Melihat kondisi tersebut tentunya diperlukan langkah – langkah alternatif untuk
dapat mencapai kondisi sanitasi yang layak.
Apabila kita
mengacu pada konsep baru pembangunan yaitu people
centered, parcipatory, empowering and sustainable ( Chamber 1995 dalam
Kartasasmita 1996), ada salah hal yang mungkin masih belum dioptimalkan yaitu
empowering atau pemberdayaan. Berusaha mengoptimalkan potensi yang dimiliki
untuk memecahkan permasalahan masyarakat itu sendiri, kiranya merupakan langkah
konkrit yang cukup efektif.
Salah contoh
yang dapat kita lihat dari aplikasi konsep pemberdayaan tersebut adalah program CLTS ( Community Led Total Sanitation) atau terjemah bebasnya Sanitasi total
yang dipimpin oleh masyarakat. Program ini dilaksanakan oleh Kementerian Kesehatan
yang intinya menekankan bukan pada pemberian subsidi secara cuma – cuma kepada
masyarakat dengan fasilitas sanitasi yang buruk melainkan pemberian stimulus
yang dapat membuat masyarakat tersebut mampu menangani masalah sanitasinya.

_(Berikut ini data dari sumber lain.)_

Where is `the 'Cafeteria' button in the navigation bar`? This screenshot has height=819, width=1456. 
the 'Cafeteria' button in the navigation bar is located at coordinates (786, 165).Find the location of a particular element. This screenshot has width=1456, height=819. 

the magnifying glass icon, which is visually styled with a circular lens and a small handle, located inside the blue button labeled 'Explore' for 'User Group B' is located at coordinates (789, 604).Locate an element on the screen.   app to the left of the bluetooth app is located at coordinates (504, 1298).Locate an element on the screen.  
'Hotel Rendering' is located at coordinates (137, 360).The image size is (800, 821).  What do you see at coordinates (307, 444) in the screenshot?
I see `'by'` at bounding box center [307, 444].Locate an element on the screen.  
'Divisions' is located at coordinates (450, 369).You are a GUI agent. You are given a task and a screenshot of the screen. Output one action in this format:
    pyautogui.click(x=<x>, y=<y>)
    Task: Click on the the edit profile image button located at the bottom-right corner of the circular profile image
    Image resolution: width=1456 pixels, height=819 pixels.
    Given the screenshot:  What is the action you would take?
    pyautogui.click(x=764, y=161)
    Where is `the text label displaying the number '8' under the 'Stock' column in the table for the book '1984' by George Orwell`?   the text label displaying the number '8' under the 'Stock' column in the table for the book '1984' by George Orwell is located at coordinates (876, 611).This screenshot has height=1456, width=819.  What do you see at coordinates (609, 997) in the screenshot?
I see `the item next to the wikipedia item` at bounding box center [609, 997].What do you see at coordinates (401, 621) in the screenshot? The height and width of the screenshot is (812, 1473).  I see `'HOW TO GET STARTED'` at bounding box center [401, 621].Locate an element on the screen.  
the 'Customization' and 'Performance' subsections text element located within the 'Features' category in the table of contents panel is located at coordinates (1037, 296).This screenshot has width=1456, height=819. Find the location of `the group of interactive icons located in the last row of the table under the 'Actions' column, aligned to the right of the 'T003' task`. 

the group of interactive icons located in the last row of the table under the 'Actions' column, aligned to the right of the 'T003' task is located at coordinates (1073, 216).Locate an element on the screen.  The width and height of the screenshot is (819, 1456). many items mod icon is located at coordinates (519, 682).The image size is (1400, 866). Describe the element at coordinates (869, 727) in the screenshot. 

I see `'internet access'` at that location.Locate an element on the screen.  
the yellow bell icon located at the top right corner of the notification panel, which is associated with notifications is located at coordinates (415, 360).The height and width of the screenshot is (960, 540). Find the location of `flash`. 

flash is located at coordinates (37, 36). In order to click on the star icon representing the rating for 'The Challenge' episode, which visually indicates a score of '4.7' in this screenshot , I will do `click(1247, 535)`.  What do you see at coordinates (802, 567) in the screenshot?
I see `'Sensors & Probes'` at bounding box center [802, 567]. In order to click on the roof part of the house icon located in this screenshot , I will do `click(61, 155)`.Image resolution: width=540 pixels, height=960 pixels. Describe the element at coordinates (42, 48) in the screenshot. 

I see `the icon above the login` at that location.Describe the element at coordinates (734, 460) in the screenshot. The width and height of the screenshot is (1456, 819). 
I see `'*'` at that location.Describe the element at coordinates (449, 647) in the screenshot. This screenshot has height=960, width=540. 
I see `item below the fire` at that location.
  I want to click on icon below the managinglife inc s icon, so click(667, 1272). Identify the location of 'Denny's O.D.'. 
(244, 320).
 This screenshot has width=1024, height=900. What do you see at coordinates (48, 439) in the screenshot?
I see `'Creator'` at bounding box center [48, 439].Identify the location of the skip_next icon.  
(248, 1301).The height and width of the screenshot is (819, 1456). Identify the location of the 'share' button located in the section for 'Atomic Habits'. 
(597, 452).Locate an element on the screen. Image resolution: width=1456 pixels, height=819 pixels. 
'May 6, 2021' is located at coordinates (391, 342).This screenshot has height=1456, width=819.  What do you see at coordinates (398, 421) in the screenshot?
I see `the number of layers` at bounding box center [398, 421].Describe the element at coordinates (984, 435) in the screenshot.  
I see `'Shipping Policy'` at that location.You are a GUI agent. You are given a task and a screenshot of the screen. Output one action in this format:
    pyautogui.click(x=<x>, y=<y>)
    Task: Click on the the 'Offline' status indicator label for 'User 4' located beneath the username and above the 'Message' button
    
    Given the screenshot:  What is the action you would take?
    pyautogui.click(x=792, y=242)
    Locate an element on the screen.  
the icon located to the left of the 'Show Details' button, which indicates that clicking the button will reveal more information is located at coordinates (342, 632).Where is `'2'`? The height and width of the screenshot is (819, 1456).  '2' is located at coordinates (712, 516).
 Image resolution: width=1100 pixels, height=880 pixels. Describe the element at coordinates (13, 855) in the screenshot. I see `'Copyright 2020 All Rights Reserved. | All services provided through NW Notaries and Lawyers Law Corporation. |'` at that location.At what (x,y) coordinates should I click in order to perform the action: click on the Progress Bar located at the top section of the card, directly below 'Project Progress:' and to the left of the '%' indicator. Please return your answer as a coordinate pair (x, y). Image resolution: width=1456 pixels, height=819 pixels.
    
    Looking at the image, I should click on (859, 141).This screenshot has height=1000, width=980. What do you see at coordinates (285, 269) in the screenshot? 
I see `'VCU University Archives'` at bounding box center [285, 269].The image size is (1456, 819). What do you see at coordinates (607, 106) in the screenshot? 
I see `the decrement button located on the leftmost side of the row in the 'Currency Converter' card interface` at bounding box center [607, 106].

Hasil dari pelaksanaan program ini cukup bisa memberi kontribusi dalam hal
peningkatan akses masyarakat akan sarana sanitasi khususnya jamban. Salah satu
daerah yang cukup berhasil melakukan prinsip pemberdayaan untuk peningkatan
kepemilikan jamban keluarga adalah Kabupaten Trenggalek. Pada daerah ini
peningkatan jumlah wilayah yang telah mencapai status Open Defecation Free (ODF) cukup signifikan bahkan menargetkan
seluruh wilayahnya berstatus ODF maksimal akhir tahun 2012. ODF adalah kondisi
yang menggambarkan terbebasnya wilayah tersebut dari segala bentuk buang hajat
di sembarang tempat.
Strategi
pemberdayaan dalam pembangunan sanitasi memang tidak tanpa masalah. Secara
jujur harus diakui bahwa umumnya masyarakat kita cenderung kurang
memprioritaskan masalah sanitasi apabila dibandingkan dengan masalah ekonomi
ataupun gaya
hidup. Banyak terjadi warga yang telah mampu memiliki fasilitas sekunder
seperti televisi dan kendaraan bermotor tapi masih belum mempunyai fasilitas
sanitasi dasar yang memadai.
Selain itu
masalah kebiasaan yang sudah mendarah daging juga tidak begitu saja bisa diubah
dikarenakan ini menyangkut rasa nyaman. Masyarakat yang sudah terbiasa buang
hajat di sungai tidak begitu saja bisa mengubahnya tanpa adanya pendekatan yang
baik. Permasalahan ini juga menjadi semakin pelik ketika terjadi di wilayah
perkotaan yang memiliki keterbatasan dalam ruang namun pertumbuhan penduduk
relatif pesat dikarenakan urbanisasi yang sulit dikendalikan.
Saat ini
mungkin adalah waktu yang tepat untuk mengoptimalkan pemberdayaan masyarakat
khususnya untuk pembangunan sanitasi, dikarenakan secara faktual kita jumpai
penyakit yang disebabkan oleh kondisi sanitasi yang buruk terus mengalami
peningkatan. Contohnya penyakit yang dibawa akibat kondisi air yang buruk (water borne diseases) seperti diare,
thypus selalu bertengger pada 10 penyaki tertinggi yang dirilis oleh Dinas
Kesehatan. Fakta inilah yang perlu disosialisasikan dengan intens kepada
masyarakat sebagai wujud pendekatan dalam upaya pemberdayaan masyarakat dalam
pembangunan sanitasi.
Dalam era
pembangunan sekarang masyarakat perlahan diposisikan sebagai subyek dalam
pembangunan, dengan mengikutsertakan mereka dalam pembangunan baik tahapan
perencanaan, pelaksanaan maupun pengawasan. Kondisi ini merupakan modal yang
bagus untuk lebih mengoptimalkan pemberdayaan masyarakat. Semoga dengan
optimalnya pemberdayaan masyarakat maka penyediaan sanitasi yang layak dapat
tercapai tentunya dengan kerjasama yang baik antara pemerintah dan masyarakat.